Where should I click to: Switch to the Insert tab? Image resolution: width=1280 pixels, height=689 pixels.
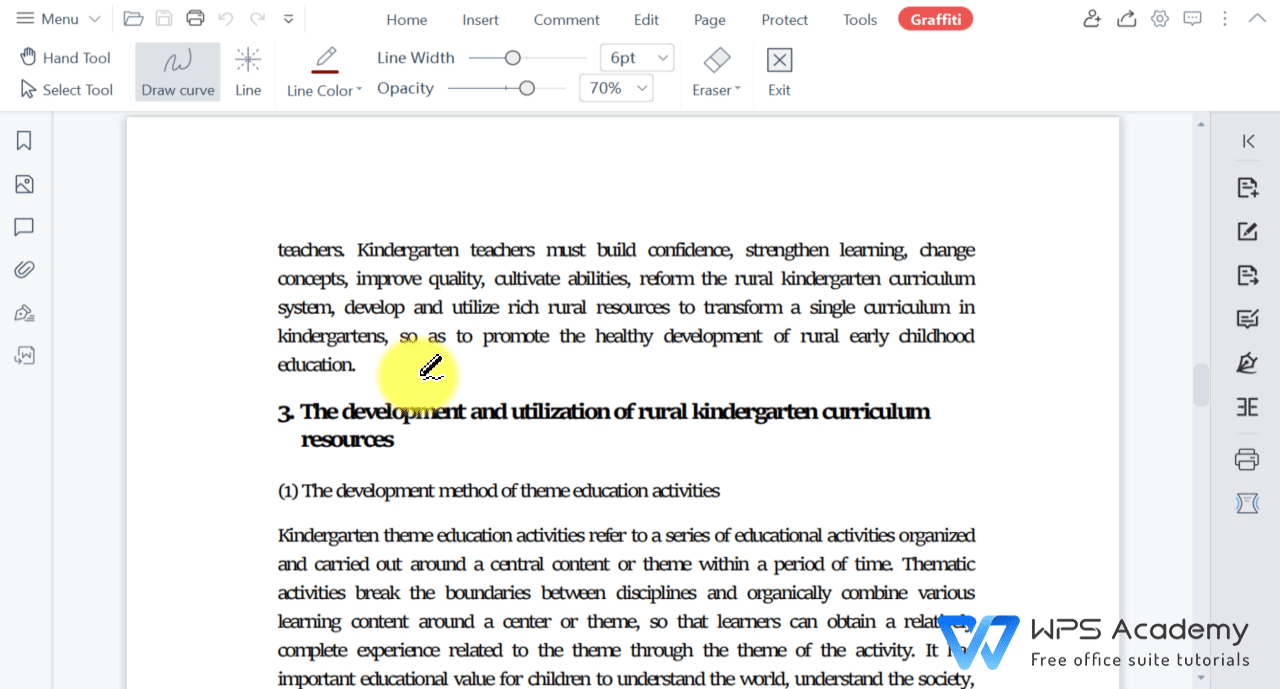(480, 19)
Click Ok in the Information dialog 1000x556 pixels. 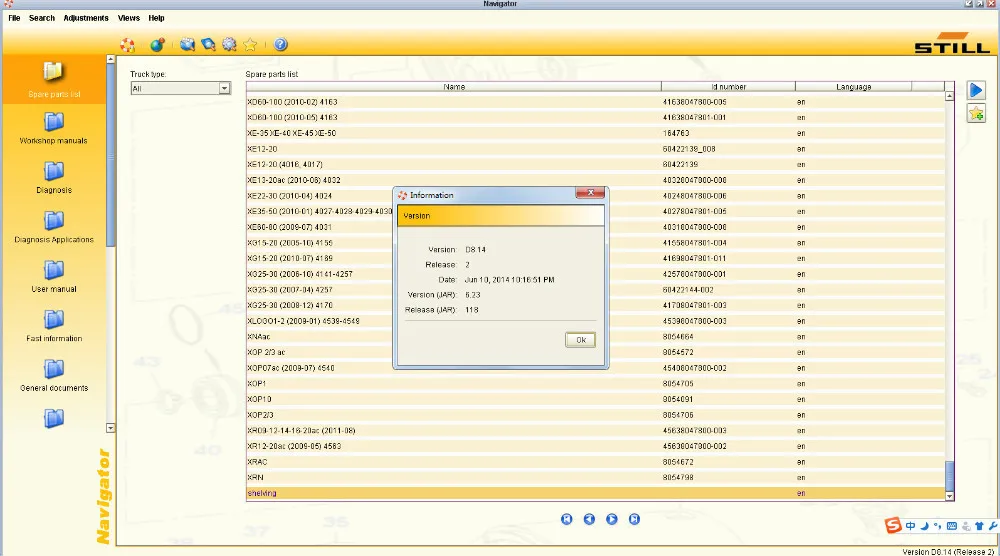(580, 340)
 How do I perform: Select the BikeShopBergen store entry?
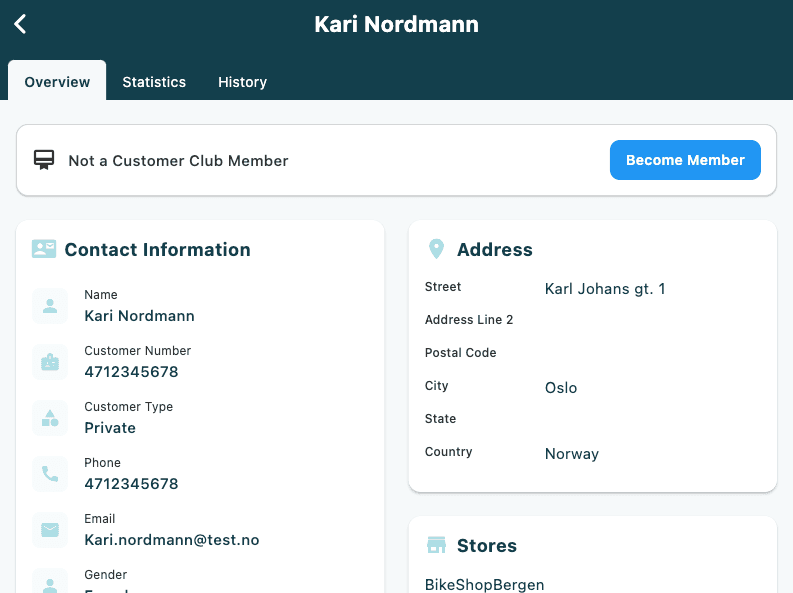(x=484, y=584)
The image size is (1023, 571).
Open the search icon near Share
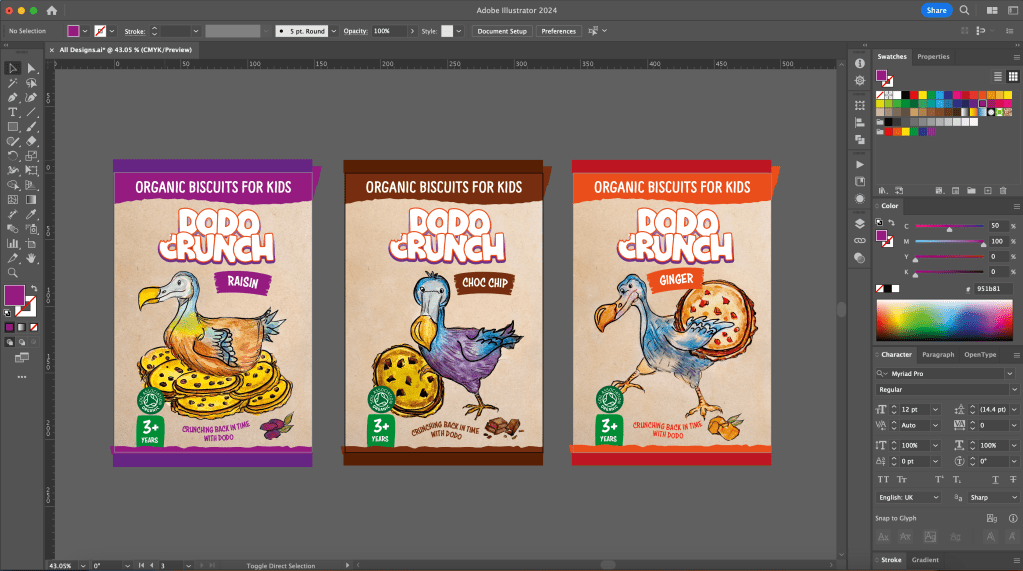964,10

※ ※ ※

• TASK INSTRUCTIONS
Leaving aside every picture, transcribe exactly the lines that run from the one with "How do I perform: Select" to the close of the listing above.

• COMPLETED TASK
 How do I perform: Select the BikeShopBergen store entry?
(x=484, y=584)
The image size is (1023, 571).
Open the search icon near Share
964,10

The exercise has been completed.